Do homotopy categories of finitely (co)complete quasicategories determine categorical equivalences?

Question

Let $F : C \to D$ be an exact functor between (co)fibration categories such that $Ho(F) : Ho(C) \to Ho(D)$ is an equivalence of homotopy categories. Cisinski proved that in this case $F$ is an equivalence.

It was shown by Szumiło that (co)fibration categories and finitely (co)complete quasicategories are equivalent (as fibration categories). So it seems that analogous theorem might be true for quasicategories.

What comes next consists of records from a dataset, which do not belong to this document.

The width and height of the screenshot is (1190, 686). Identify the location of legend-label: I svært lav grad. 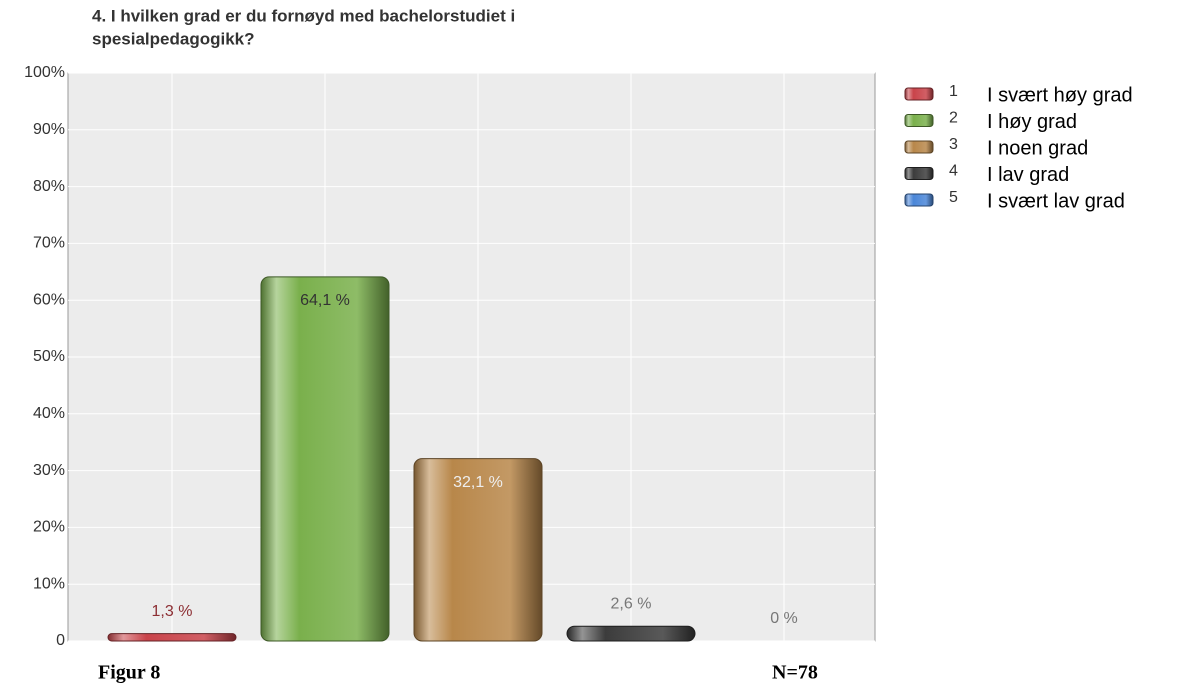
(1056, 201).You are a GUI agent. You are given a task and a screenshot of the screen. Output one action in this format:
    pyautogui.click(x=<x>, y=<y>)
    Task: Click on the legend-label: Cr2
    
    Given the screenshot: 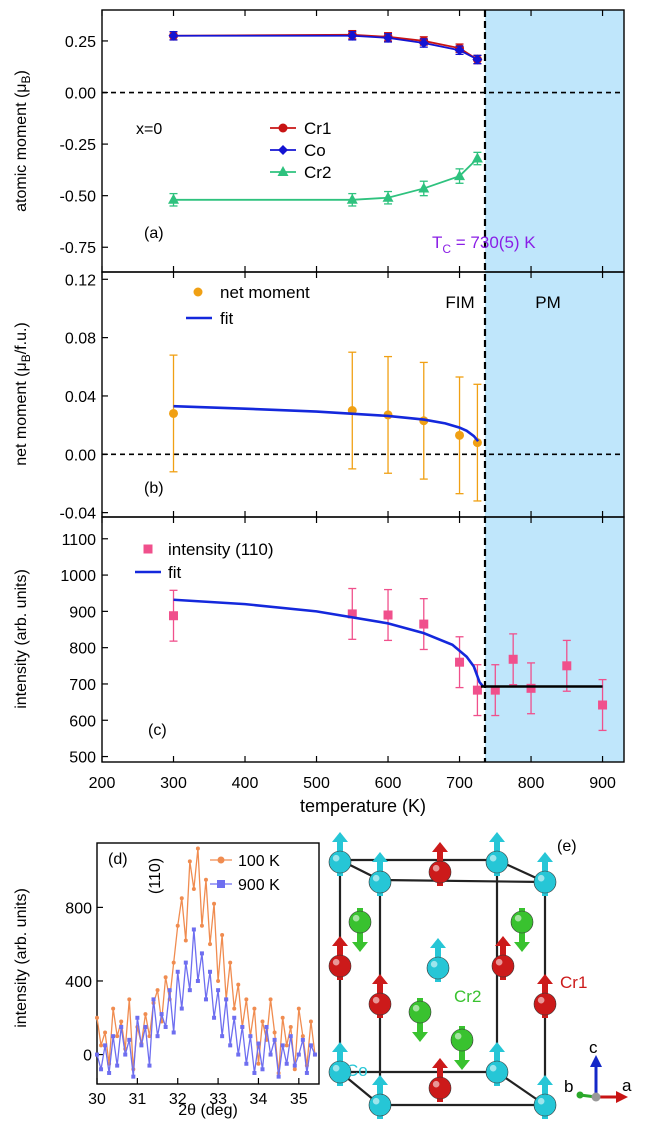 What is the action you would take?
    pyautogui.click(x=318, y=172)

Let $F : C \to D$ be an exact functor (that is, $F$ preserves finite (co)limits) between finitely (co)complete quasicategories such that $Ho(F) : Ho(C) \to Ho(D)$ is an equivalence of homotopy categories. Does this imply that $F$ is a categorical equivalence of quasicategories?

Denis-Charles Cisinski, MR 2746284 Invariance de la $K$-théorie par équivalences dérivées, J. K-Theory 6 (2010), no. 3, 505--546.

Karol Szumiło, Two Models for the Homotopy Theory of Cocomplete Homotopy Theories.

Answer 1

Yes, this follows from the proof of my result that you quoted, essentially because in my argument weak equivalences of cofibration categories are defined as exact functors inducing equivalences on homotopy categories while equivalences of quasicategories are standard categorical equivalences (and these homotopy theories turn out to be equivalent).

More precisely, let $\mathsf{CofCat}$ and $\mathsf{QCat}_\omega$ be categories of cofibration categories and of finitely cocomplete quasicategories. I construct functors $N_f \colon \mathsf{CofCat} \to \mathsf{QCat}_\omega$ and $\mathrm{Dg} \colon \mathsf{QCat}_\omega \to \mathsf{CofCat}$ that are inverse to each other (in a rather weak but sufficient sense). The proof of Lemma 4.10 in my thesis shows that there is a natural weak equivalence between $\mathrm{Ho}N_f\mathcal{C}$ and $\mathrm{Ho}\mathcal{C}$ for any cofibration category $\mathcal{C}$. Combined with Proposition 4.7 this implies that there is also an equivalence between $\mathrm{Ho Dg}\mathcal{C}$ and $\mathrm{Ho}\mathcal{C}$ for any quasicategory $\mathcal{C}$.

Now, let $\mathcal{C} \to \mathcal{D}$ in $\mathsf{QCat}_\omega$ be a functor that induces an equivalence on homotopy categories. It follows that $\mathrm{Dg}\mathcal{C} \to \mathrm{Dg}\mathcal{D}$ is a weak equivalence of cofibration categories and thus $N_f\mathrm{Dg}\mathcal{C} \to N_f\mathrm{Dg}\mathcal{D}$ is a categorical equivalence of quasicategories (since $N_f$ is an exact functor, Theorem 3.3). This last functor is equivalent to $\mathcal{C} \to \mathcal{D}$ in $\mathsf{QCat}_\omega$ (by Proposition 4.7 again) which is therefore also a categorical equivalence.